## [RECORDS SUPPLIED]
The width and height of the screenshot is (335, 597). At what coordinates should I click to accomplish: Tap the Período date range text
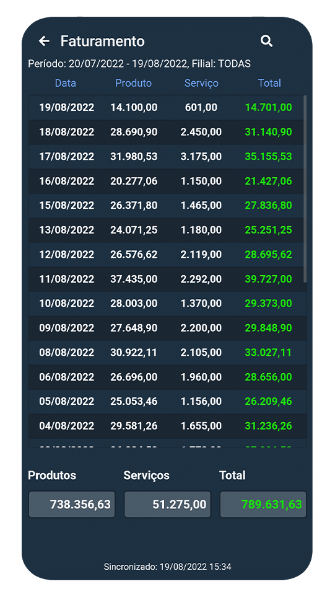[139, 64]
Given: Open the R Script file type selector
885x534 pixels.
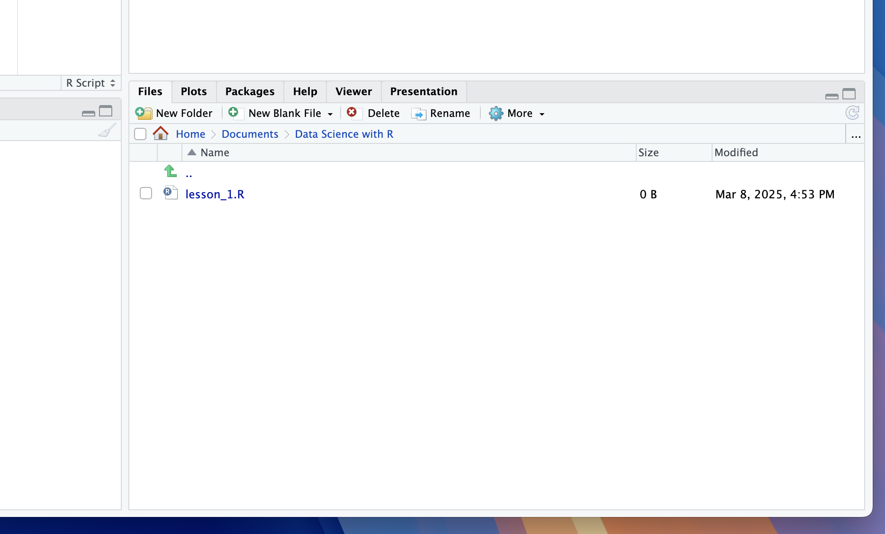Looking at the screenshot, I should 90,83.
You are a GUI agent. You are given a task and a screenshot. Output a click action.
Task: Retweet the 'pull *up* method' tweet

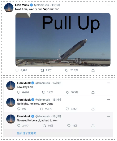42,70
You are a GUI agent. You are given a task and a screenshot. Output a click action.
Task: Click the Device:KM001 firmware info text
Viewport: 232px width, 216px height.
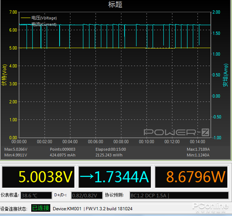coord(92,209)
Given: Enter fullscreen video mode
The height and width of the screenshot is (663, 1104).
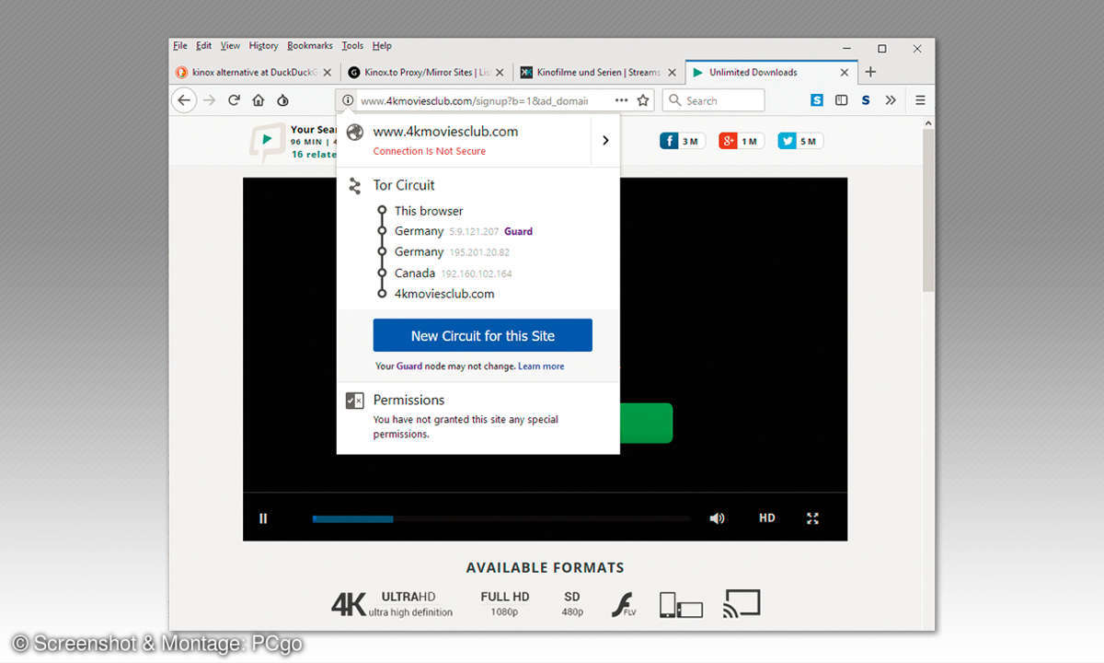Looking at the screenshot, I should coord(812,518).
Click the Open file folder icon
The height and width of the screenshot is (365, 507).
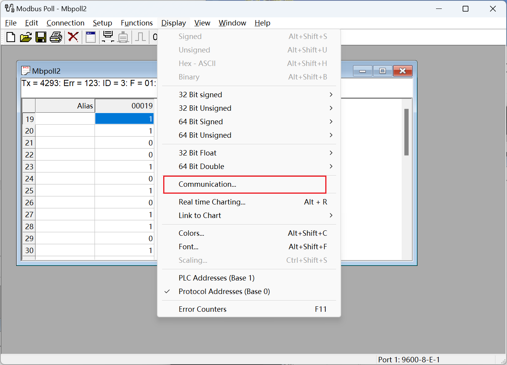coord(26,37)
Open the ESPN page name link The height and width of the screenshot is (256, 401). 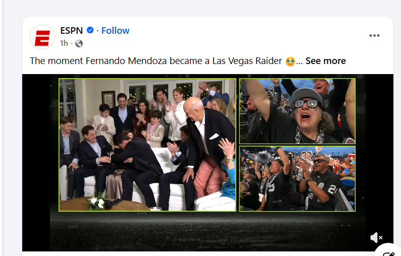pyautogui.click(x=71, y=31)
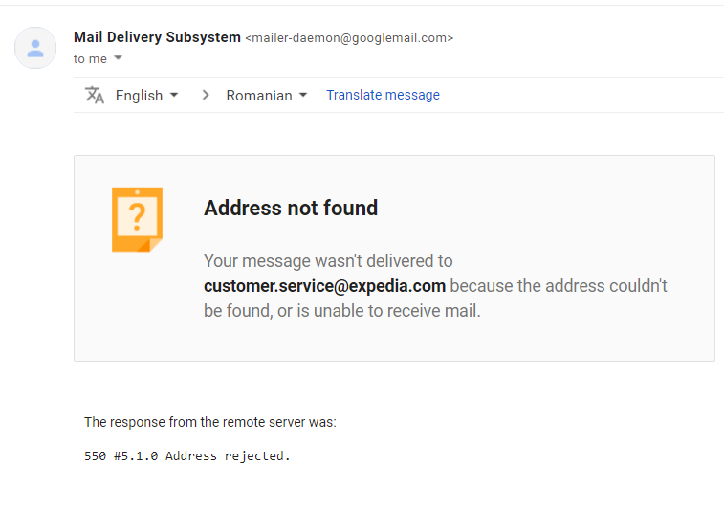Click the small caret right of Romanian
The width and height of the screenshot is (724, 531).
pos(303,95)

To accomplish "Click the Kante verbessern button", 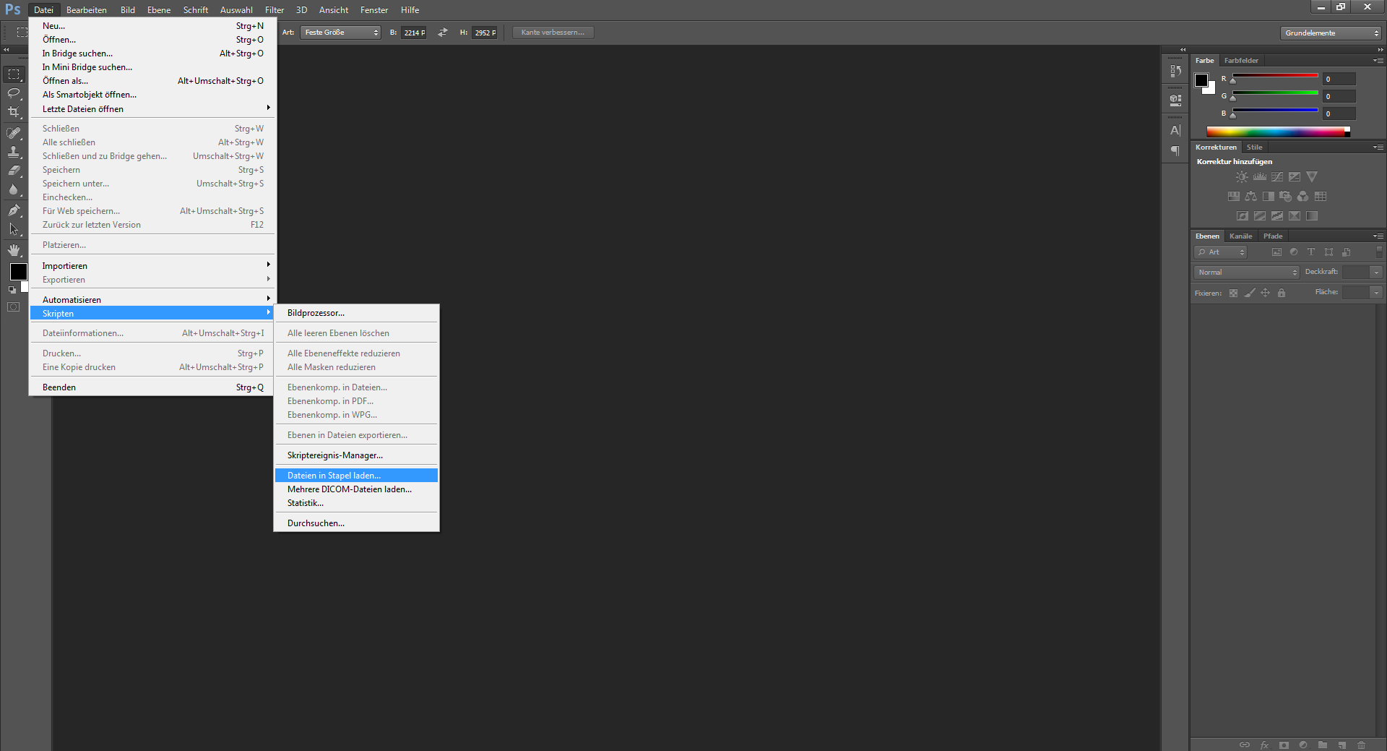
==
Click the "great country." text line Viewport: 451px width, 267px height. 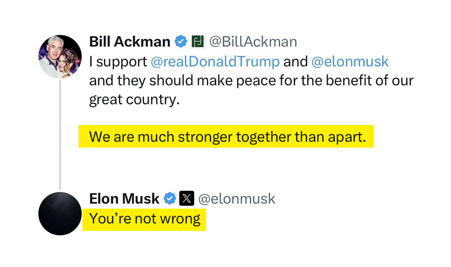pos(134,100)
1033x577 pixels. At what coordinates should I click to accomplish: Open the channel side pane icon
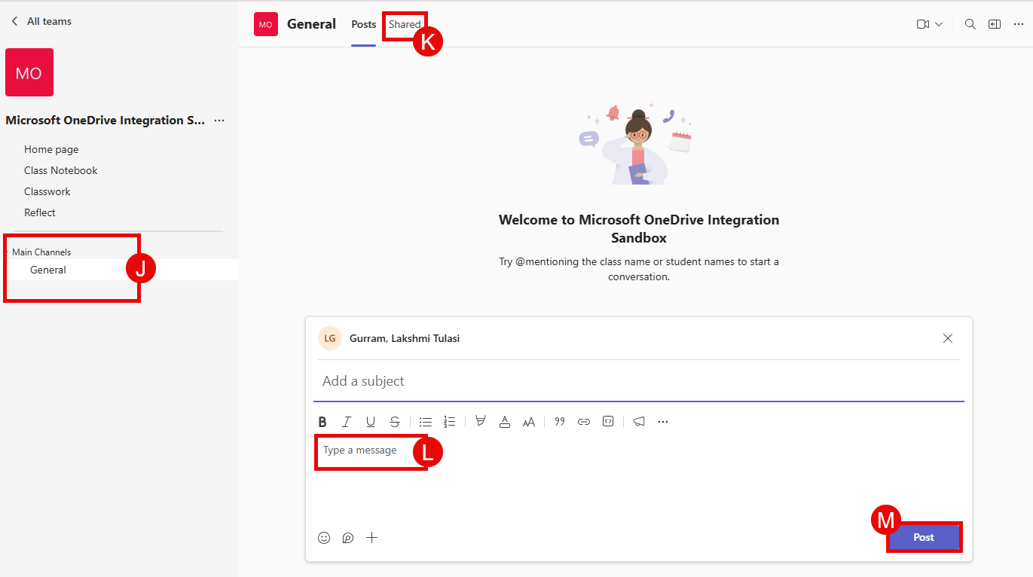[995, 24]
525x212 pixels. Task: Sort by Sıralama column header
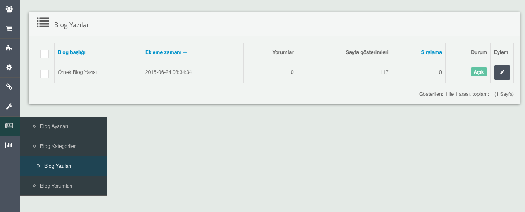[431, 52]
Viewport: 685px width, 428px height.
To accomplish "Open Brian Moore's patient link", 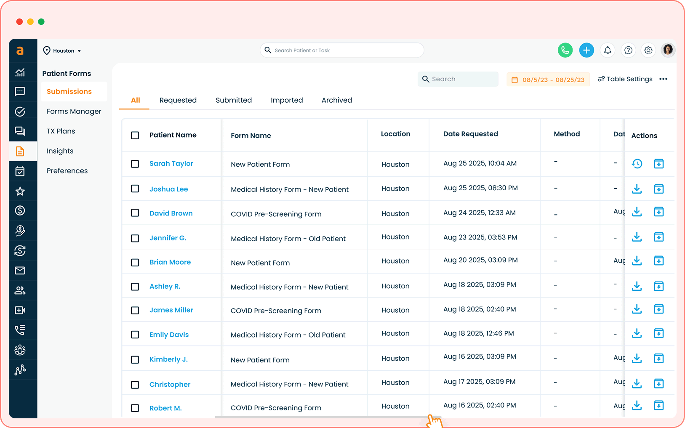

## [PROBLEM DETAILS]
Scan the data above and copy each line containing the word "file".

## [SOLUTION]
Given: Open the R Script file type selector
Click the Open file folder icon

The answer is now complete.